Collected data.

● ● ●

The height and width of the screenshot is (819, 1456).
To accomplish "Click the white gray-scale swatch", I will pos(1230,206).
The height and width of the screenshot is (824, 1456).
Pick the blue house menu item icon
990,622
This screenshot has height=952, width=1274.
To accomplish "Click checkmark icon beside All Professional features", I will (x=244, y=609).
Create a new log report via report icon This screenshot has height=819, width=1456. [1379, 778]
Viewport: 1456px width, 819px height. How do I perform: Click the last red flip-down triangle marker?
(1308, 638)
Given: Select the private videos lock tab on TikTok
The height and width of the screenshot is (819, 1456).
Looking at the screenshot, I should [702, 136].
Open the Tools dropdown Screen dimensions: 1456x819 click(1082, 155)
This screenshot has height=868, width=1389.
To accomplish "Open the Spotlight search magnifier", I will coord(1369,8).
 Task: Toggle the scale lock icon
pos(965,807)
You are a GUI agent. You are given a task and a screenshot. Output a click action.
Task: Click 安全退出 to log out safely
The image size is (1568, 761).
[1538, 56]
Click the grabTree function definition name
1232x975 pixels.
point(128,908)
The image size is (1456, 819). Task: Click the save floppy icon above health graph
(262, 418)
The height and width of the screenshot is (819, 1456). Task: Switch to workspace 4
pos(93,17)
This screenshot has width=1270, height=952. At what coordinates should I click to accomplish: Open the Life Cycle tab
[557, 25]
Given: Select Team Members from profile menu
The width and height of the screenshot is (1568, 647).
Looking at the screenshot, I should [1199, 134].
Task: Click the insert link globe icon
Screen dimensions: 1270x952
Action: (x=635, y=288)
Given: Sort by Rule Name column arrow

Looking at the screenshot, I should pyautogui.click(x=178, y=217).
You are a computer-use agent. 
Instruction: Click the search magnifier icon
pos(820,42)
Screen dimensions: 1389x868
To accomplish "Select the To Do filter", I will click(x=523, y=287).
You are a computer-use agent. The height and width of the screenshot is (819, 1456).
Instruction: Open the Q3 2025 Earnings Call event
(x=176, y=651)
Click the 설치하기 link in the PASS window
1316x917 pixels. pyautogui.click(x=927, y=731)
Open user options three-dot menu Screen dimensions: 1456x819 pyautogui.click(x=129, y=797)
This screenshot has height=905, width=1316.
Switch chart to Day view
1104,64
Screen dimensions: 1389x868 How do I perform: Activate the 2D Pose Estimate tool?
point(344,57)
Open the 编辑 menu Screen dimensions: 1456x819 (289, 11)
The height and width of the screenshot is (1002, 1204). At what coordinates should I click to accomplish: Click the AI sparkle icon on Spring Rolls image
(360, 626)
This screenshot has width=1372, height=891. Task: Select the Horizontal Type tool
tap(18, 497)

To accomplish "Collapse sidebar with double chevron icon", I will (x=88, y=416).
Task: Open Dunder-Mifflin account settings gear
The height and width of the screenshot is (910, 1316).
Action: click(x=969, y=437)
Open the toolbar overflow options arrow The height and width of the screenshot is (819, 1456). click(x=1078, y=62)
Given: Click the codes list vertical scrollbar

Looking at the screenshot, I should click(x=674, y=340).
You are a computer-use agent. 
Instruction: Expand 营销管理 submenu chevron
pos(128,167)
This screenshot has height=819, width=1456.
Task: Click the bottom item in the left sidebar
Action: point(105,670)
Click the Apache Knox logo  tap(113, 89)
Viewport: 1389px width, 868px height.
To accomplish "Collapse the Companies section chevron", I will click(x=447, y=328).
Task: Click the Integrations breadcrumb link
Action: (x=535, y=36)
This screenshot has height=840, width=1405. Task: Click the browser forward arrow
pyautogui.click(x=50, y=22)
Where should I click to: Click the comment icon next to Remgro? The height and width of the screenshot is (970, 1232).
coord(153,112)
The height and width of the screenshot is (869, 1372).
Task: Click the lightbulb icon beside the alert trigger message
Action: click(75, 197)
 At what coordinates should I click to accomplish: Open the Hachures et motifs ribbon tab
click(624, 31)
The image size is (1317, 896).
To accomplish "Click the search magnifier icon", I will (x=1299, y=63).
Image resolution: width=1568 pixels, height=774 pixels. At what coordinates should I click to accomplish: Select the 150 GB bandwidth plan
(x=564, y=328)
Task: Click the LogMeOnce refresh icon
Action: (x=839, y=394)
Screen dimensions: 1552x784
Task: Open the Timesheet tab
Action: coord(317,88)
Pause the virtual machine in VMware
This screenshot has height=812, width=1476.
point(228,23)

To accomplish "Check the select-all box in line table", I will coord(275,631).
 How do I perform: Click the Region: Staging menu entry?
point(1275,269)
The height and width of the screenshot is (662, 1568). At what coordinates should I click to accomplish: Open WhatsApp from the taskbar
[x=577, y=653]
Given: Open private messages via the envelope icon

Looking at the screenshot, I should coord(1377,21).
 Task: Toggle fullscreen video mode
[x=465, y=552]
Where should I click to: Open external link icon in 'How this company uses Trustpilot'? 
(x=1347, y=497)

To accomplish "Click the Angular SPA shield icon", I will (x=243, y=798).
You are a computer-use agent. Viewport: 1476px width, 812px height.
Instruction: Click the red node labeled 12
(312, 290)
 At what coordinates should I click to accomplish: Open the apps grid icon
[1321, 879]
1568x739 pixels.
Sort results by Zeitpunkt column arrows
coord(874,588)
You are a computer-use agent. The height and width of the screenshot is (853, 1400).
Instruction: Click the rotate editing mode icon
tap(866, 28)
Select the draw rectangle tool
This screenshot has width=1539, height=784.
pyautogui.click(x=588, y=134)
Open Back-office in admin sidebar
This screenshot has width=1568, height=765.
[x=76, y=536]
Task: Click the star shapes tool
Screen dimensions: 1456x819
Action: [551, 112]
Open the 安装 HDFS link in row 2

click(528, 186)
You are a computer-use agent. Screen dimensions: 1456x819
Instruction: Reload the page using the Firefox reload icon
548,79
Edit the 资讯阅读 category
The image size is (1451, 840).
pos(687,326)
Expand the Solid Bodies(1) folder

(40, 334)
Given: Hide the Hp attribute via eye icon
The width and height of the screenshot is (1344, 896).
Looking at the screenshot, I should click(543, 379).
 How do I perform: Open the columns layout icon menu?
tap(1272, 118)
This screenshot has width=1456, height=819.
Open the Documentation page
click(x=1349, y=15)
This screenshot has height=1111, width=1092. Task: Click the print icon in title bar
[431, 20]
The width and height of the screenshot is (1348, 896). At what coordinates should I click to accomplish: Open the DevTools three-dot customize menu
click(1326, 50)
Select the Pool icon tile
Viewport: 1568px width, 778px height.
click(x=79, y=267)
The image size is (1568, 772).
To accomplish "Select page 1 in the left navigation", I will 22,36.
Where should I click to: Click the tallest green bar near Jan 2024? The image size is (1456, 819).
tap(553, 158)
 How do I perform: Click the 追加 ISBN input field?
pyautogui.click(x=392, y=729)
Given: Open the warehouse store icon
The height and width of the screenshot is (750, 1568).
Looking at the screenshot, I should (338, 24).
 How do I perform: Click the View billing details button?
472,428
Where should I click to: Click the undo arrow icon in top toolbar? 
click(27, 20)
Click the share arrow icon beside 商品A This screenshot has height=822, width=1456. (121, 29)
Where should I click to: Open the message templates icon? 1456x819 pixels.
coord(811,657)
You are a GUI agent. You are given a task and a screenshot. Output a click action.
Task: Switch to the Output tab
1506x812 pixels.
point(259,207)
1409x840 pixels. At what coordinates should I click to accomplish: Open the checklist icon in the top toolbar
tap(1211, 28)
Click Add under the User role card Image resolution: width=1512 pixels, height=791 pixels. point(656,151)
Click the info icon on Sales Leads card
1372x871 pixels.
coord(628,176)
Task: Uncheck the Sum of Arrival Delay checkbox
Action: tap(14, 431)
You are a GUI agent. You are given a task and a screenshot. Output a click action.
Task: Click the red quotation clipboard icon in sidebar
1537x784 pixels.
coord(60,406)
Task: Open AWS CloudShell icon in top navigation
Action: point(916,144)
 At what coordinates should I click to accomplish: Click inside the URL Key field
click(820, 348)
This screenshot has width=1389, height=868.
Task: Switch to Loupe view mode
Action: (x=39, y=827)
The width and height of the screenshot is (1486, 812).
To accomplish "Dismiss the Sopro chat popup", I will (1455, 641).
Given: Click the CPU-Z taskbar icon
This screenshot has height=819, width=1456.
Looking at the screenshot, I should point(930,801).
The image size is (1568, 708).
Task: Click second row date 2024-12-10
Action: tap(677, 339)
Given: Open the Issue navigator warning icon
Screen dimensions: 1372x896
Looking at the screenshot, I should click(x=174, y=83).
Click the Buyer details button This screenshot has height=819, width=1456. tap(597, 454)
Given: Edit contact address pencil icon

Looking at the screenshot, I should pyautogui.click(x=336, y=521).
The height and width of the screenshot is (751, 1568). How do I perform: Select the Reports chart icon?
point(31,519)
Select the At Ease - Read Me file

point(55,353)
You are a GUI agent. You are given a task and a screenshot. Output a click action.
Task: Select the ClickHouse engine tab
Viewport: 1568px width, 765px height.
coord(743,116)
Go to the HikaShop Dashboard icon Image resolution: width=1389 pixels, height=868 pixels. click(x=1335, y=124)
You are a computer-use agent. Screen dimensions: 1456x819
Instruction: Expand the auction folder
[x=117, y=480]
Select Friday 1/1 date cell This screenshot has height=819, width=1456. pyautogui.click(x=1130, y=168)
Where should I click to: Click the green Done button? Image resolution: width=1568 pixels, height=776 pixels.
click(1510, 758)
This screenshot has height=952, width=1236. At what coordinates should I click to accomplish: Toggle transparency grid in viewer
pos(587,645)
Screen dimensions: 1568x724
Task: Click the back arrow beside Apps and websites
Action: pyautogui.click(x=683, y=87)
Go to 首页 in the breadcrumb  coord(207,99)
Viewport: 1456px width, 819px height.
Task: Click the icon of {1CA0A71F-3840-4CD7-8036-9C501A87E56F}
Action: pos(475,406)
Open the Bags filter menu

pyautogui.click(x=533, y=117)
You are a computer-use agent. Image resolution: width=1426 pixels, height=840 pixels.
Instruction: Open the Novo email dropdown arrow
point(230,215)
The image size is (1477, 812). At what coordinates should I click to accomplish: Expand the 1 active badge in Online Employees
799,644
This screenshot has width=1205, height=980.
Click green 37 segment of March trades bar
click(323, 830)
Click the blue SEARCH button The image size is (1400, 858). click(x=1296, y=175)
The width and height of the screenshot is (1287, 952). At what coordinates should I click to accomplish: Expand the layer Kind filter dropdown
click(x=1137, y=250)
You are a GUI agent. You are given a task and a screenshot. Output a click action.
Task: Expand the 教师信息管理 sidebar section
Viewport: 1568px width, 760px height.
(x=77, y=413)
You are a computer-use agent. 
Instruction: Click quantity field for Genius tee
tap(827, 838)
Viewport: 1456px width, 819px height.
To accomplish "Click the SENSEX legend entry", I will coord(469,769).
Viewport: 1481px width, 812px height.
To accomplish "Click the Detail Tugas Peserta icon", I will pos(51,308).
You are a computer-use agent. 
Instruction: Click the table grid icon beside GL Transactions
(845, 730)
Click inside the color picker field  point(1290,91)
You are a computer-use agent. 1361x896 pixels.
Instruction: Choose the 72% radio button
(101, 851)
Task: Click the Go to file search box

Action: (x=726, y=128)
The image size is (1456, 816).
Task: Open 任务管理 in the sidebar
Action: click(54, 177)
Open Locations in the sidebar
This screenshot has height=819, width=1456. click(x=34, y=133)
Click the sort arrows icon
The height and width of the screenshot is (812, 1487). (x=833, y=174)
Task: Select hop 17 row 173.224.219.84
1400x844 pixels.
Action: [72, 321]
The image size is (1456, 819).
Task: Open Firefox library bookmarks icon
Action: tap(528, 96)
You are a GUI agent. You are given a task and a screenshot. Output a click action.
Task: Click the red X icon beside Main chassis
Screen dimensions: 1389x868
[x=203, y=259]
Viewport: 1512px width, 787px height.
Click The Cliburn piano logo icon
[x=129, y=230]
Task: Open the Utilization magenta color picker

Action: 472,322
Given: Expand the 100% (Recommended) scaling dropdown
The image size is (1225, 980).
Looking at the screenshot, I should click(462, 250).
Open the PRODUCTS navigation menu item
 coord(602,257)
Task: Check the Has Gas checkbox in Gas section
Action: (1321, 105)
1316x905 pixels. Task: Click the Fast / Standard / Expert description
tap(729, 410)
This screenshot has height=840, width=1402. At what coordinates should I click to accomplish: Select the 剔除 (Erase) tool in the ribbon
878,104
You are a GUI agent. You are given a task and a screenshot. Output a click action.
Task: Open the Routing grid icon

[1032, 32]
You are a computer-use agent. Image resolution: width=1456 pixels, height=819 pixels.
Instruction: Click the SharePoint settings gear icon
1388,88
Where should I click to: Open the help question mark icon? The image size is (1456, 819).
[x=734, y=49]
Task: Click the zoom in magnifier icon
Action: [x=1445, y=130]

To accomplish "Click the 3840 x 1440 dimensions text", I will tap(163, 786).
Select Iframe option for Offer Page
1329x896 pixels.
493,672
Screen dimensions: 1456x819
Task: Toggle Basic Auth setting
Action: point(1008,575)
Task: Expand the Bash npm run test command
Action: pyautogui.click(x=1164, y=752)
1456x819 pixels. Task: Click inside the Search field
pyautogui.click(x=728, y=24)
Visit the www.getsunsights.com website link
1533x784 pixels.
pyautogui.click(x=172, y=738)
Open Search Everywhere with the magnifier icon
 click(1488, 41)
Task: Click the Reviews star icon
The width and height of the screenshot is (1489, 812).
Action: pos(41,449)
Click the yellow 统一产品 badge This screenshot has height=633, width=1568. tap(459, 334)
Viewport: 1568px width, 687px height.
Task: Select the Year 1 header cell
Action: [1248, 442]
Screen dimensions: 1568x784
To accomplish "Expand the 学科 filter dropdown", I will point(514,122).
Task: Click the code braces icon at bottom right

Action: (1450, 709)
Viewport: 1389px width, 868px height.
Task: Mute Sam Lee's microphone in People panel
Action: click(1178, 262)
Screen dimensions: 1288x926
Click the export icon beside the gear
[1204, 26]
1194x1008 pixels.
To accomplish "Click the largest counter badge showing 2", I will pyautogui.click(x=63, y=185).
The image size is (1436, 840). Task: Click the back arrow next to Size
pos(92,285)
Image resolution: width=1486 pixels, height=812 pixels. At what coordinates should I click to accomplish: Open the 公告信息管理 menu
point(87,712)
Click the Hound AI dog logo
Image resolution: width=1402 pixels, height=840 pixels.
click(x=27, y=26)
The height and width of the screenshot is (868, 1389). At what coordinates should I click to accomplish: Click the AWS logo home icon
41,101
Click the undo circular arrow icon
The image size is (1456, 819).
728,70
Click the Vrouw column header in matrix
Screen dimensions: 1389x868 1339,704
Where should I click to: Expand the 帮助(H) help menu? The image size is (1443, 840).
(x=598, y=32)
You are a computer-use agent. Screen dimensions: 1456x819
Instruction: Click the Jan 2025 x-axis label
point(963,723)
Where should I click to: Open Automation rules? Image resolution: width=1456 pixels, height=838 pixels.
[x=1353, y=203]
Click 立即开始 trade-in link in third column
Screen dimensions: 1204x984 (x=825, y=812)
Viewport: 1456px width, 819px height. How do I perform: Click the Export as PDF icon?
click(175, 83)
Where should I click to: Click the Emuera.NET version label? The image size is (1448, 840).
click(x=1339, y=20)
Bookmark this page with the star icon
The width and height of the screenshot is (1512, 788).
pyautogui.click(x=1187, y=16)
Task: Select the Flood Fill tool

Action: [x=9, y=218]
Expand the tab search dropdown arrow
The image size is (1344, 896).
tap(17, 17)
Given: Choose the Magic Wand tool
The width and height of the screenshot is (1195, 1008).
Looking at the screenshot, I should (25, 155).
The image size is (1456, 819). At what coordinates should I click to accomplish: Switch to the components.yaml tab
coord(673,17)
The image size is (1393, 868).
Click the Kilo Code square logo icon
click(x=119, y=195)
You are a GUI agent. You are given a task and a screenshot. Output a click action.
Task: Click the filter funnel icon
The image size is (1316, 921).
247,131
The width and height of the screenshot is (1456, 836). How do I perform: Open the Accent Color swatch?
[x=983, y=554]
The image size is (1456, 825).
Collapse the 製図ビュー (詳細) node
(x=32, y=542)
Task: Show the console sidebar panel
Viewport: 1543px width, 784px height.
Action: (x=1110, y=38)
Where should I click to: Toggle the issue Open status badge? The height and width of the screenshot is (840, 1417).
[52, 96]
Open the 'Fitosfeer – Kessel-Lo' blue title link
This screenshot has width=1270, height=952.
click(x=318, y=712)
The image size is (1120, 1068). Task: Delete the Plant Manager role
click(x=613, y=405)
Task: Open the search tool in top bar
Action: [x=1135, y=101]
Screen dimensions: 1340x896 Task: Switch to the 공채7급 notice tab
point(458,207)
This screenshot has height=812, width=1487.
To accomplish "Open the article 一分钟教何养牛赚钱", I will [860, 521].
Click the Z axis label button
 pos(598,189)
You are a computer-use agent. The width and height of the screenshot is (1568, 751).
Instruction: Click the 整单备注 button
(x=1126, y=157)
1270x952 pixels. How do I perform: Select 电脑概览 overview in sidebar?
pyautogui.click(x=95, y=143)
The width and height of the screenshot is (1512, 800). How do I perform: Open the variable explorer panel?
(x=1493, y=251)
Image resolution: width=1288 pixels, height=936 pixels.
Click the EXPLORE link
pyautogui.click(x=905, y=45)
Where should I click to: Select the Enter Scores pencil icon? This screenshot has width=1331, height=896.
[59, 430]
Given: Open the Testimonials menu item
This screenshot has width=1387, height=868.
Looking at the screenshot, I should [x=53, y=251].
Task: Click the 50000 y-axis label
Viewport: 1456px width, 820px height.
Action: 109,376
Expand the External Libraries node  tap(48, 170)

● ● ●

What to produce. Begin at the line above that has "Screen dimensions: 1372x896" and stop after the line that has "Click the blue", copying each line exactly and adding nothing else.

Written answer.
Screen dimensions: 1372x896
Looking at the screenshot, I should click(x=174, y=83).
Click the Buyer details button This screenshot has height=819, width=1456. tap(597, 454)
Given: Edit contact address pencil icon

Looking at the screenshot, I should pyautogui.click(x=336, y=521).
The height and width of the screenshot is (751, 1568). How do I perform: Select the Reports chart icon?
point(31,519)
Select the At Ease - Read Me file

point(55,353)
You are a GUI agent. You are given a task and a screenshot. Output a click action.
Task: Select the ClickHouse engine tab
Viewport: 1568px width, 765px height.
coord(743,116)
Go to the HikaShop Dashboard icon Image resolution: width=1389 pixels, height=868 pixels. click(x=1335, y=124)
You are a computer-use agent. Screen dimensions: 1456x819
Instruction: Expand the auction folder
[x=117, y=480]
Select Friday 1/1 date cell This screenshot has height=819, width=1456. pyautogui.click(x=1130, y=168)
Where should I click to: Click the green Done button? Image resolution: width=1568 pixels, height=776 pixels.
click(1510, 758)
This screenshot has height=952, width=1236. At what coordinates should I click to accomplish: Toggle transparency grid in viewer
pos(587,645)
Screen dimensions: 1568x724
Task: Click the back arrow beside Apps and websites
Action: pyautogui.click(x=683, y=87)
Go to 首页 in the breadcrumb  coord(207,99)
Viewport: 1456px width, 819px height.
Task: Click the icon of {1CA0A71F-3840-4CD7-8036-9C501A87E56F}
Action: pos(475,406)
Open the Bags filter menu

pyautogui.click(x=533, y=117)
You are a computer-use agent. Image resolution: width=1426 pixels, height=840 pixels.
Instruction: Open the Novo email dropdown arrow
point(230,215)
The image size is (1477, 812). At what coordinates should I click to accomplish: Expand the 1 active badge in Online Employees
799,644
This screenshot has width=1205, height=980.
Click green 37 segment of March trades bar
click(323, 830)
Click the blue SEARCH button The image size is (1400, 858). click(x=1296, y=175)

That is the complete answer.